▸ What to do:
In the data below, set down exactly the lines from the one containing "You are a GUI" up to and including the one containing "The width and height of the screenshot is (359, 191).". Leave the pictures out.

[Dataset entries]
==========
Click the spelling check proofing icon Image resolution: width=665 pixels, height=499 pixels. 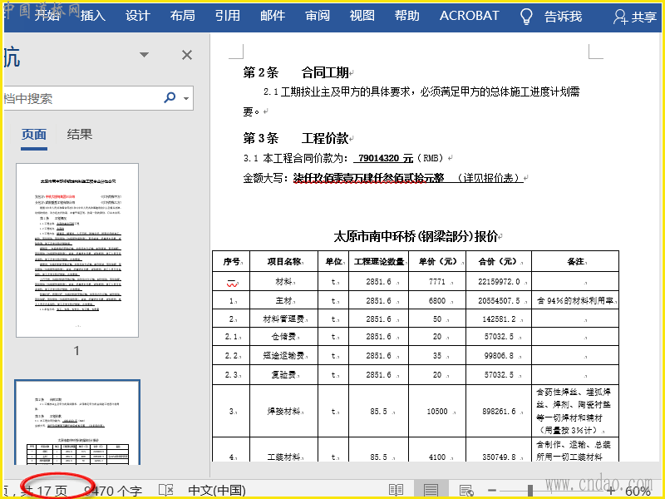coord(166,491)
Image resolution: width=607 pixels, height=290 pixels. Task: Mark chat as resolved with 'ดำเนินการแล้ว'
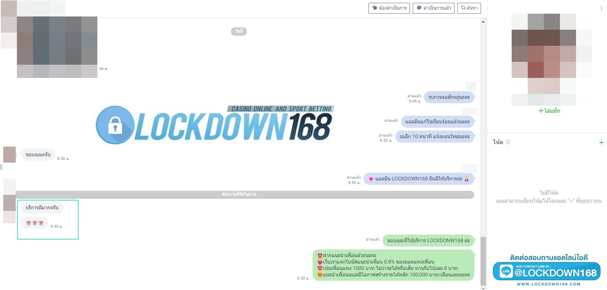tap(433, 8)
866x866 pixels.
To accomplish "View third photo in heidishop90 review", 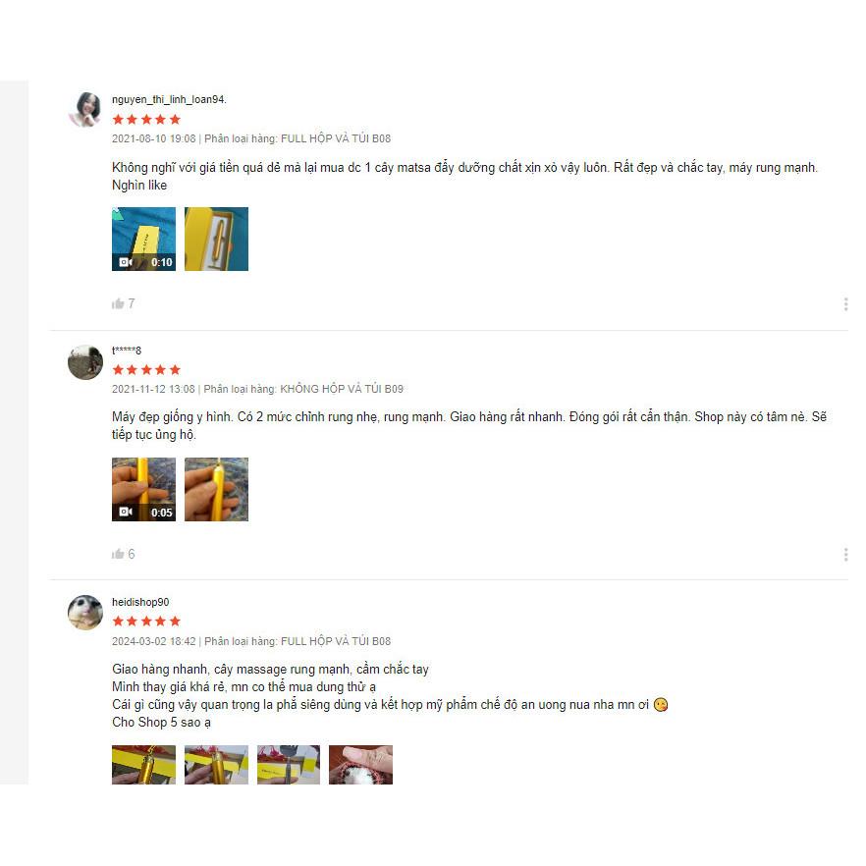I will point(289,765).
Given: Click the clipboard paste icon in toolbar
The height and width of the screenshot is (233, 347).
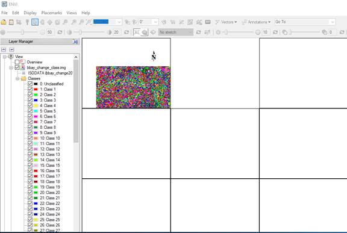Looking at the screenshot, I should 11,22.
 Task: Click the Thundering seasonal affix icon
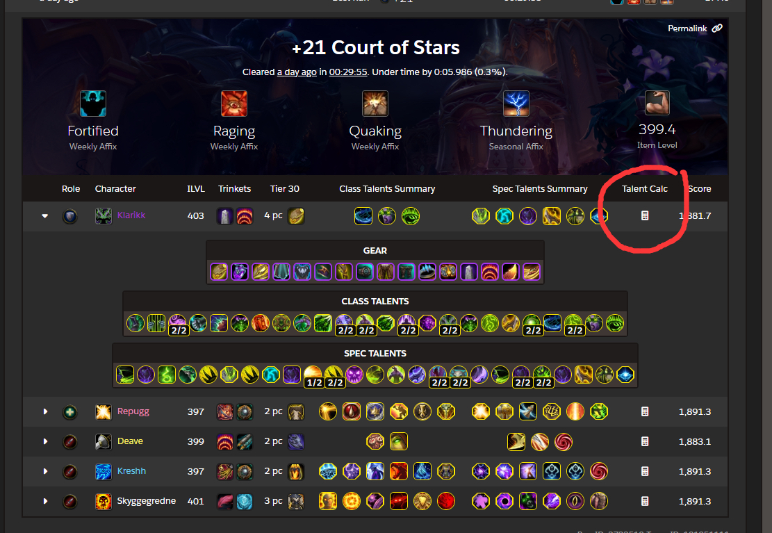pyautogui.click(x=516, y=104)
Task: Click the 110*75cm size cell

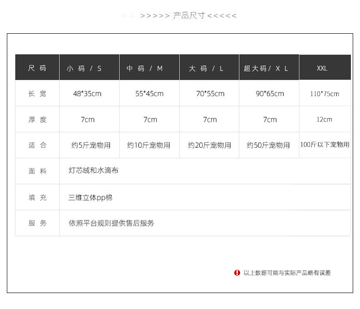Action: coord(324,94)
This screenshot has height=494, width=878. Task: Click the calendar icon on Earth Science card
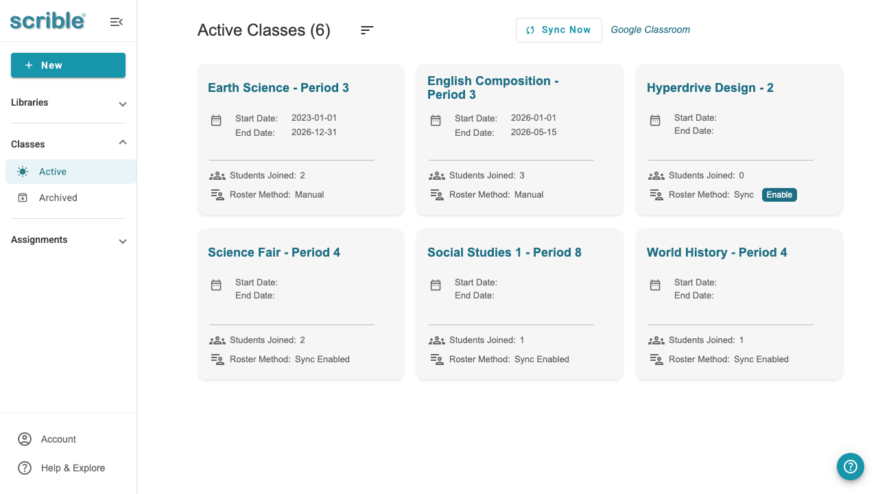(216, 119)
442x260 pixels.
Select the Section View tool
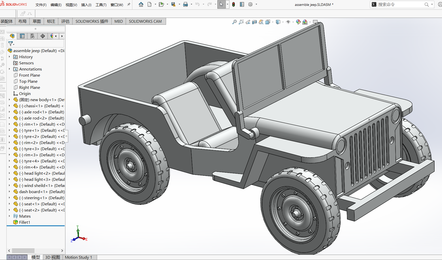pos(254,22)
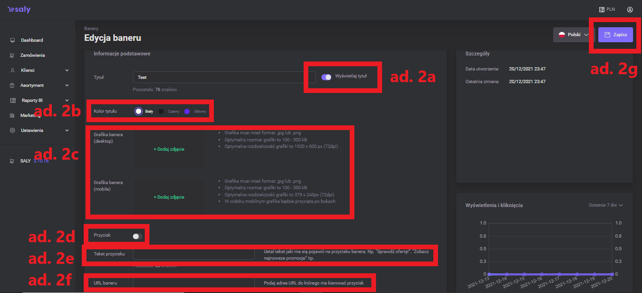This screenshot has width=642, height=293.
Task: Open Marketing in the sidebar menu
Action: [31, 116]
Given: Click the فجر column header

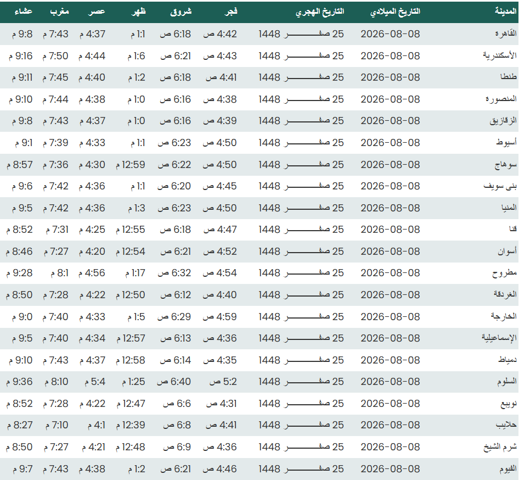Looking at the screenshot, I should tap(231, 12).
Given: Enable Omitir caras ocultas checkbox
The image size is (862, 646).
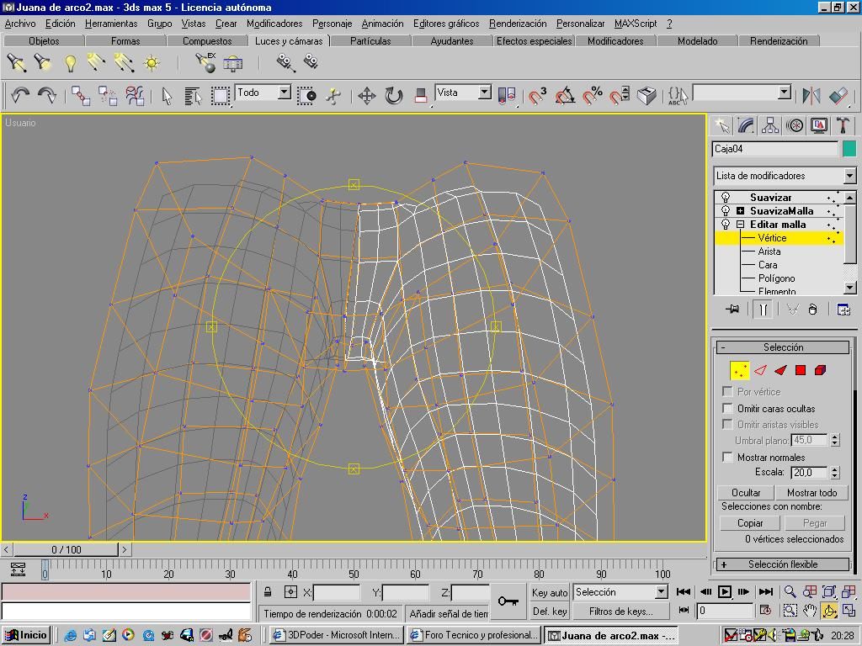Looking at the screenshot, I should (x=727, y=408).
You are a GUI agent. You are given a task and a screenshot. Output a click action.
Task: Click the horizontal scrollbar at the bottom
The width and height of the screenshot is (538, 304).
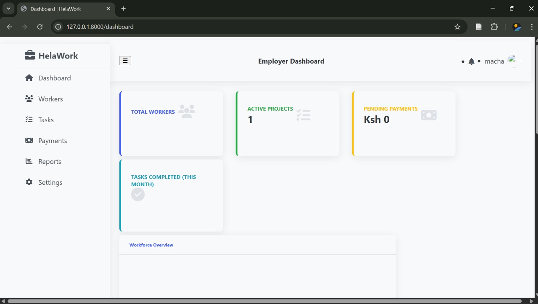pyautogui.click(x=265, y=301)
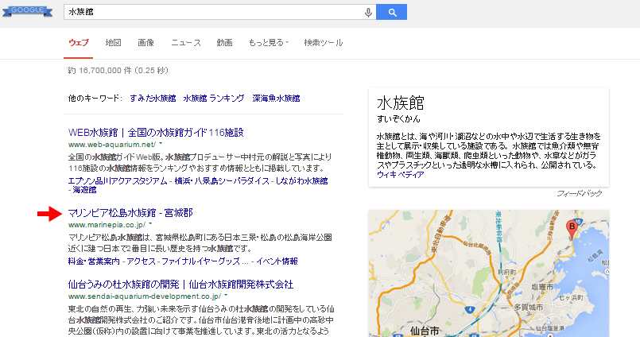Image resolution: width=640 pixels, height=337 pixels.
Task: Open the ウィキペディア link in knowledge panel
Action: [x=400, y=174]
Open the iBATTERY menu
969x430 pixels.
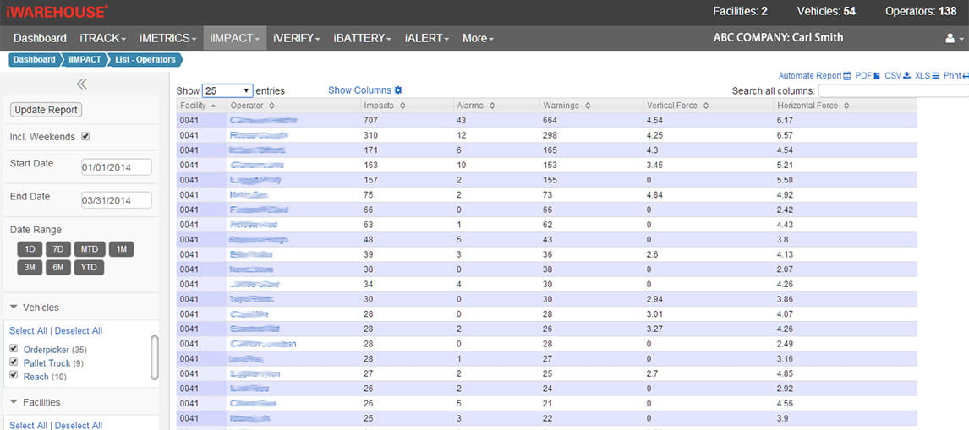pyautogui.click(x=362, y=38)
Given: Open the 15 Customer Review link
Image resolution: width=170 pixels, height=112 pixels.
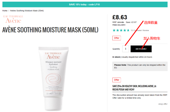Looking at the screenshot, I should [140, 31].
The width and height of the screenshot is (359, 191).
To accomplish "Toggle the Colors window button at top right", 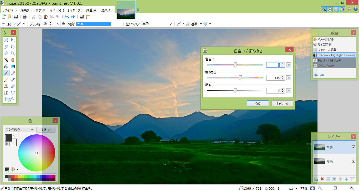I will [x=342, y=9].
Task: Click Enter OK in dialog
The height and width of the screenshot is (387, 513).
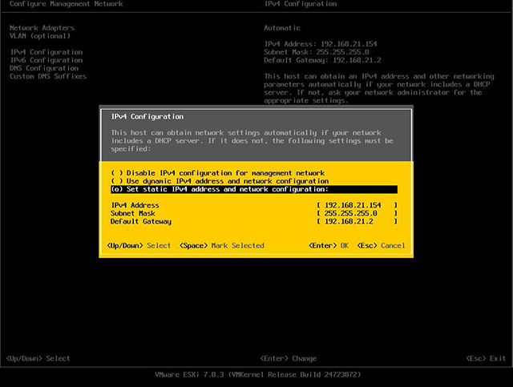Action: [x=329, y=246]
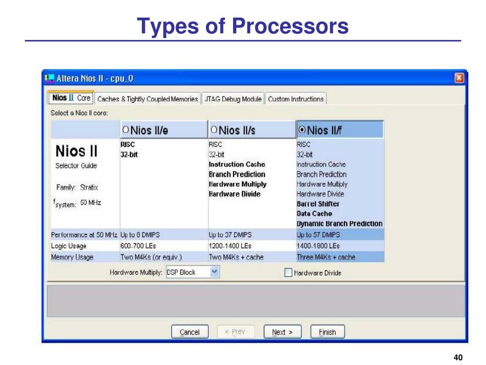Select the Nios II/e core radio button
This screenshot has width=486, height=365.
[x=125, y=130]
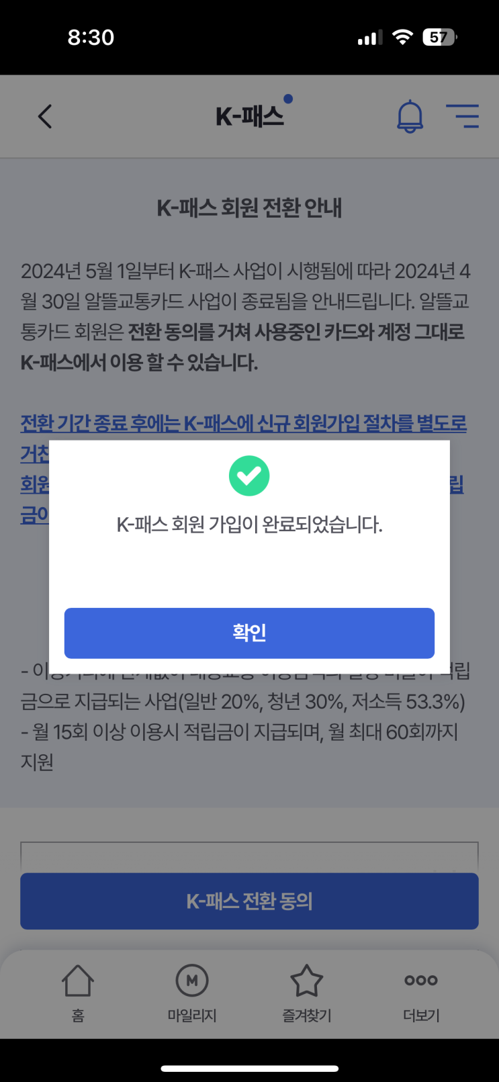This screenshot has height=1082, width=499.
Task: Click the text box above 전환 동의 button
Action: (x=249, y=856)
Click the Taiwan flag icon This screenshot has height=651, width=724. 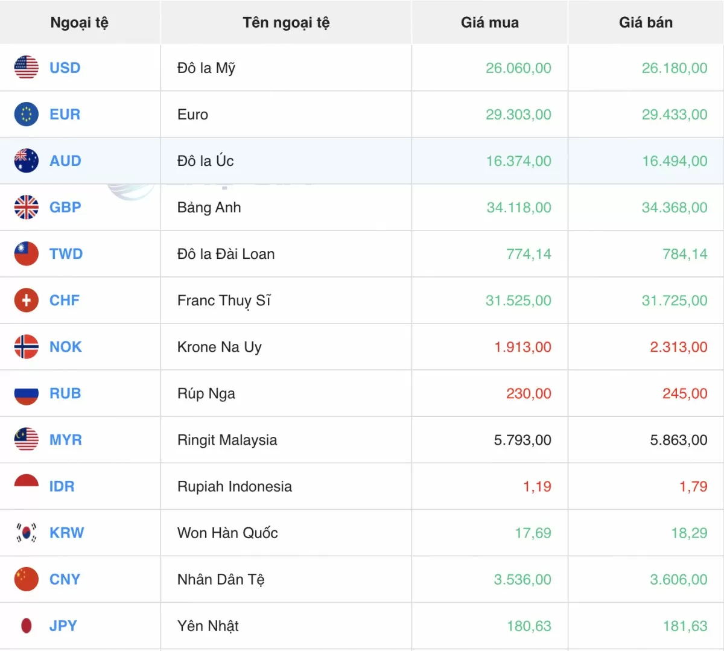coord(26,253)
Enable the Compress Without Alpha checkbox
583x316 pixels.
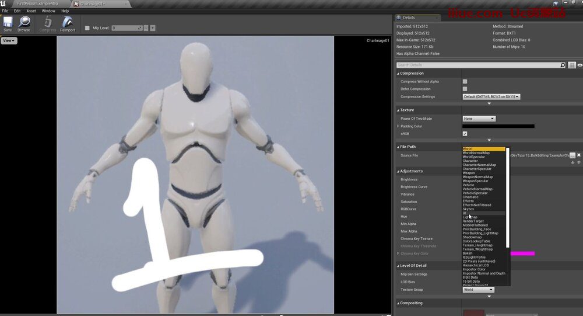pos(465,81)
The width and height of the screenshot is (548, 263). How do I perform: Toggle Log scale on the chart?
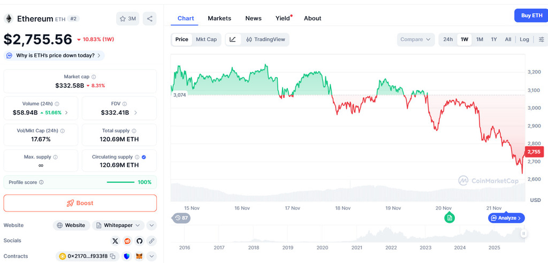tap(524, 39)
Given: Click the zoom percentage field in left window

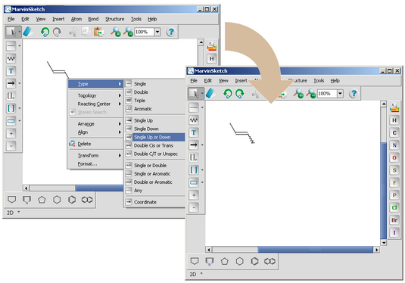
==========
▸ Written solution:
You are a GUI agent. You are given a task and a screenshot. Output a click action.
Task: Click the horizontal scrollbar at the bottom
The width and height of the screenshot is (538, 304).
pyautogui.click(x=265, y=301)
Image resolution: width=640 pixels, height=337 pixels.
Task: Open the ウィキペディア link in knowledge panel
Action: [x=400, y=174]
Open the iBATTERY menu
969x430 pixels.
pyautogui.click(x=362, y=38)
Given: Open the 15 Customer Review link
Image resolution: width=170 pixels, height=112 pixels.
Looking at the screenshot, I should [140, 31].
The width and height of the screenshot is (359, 191).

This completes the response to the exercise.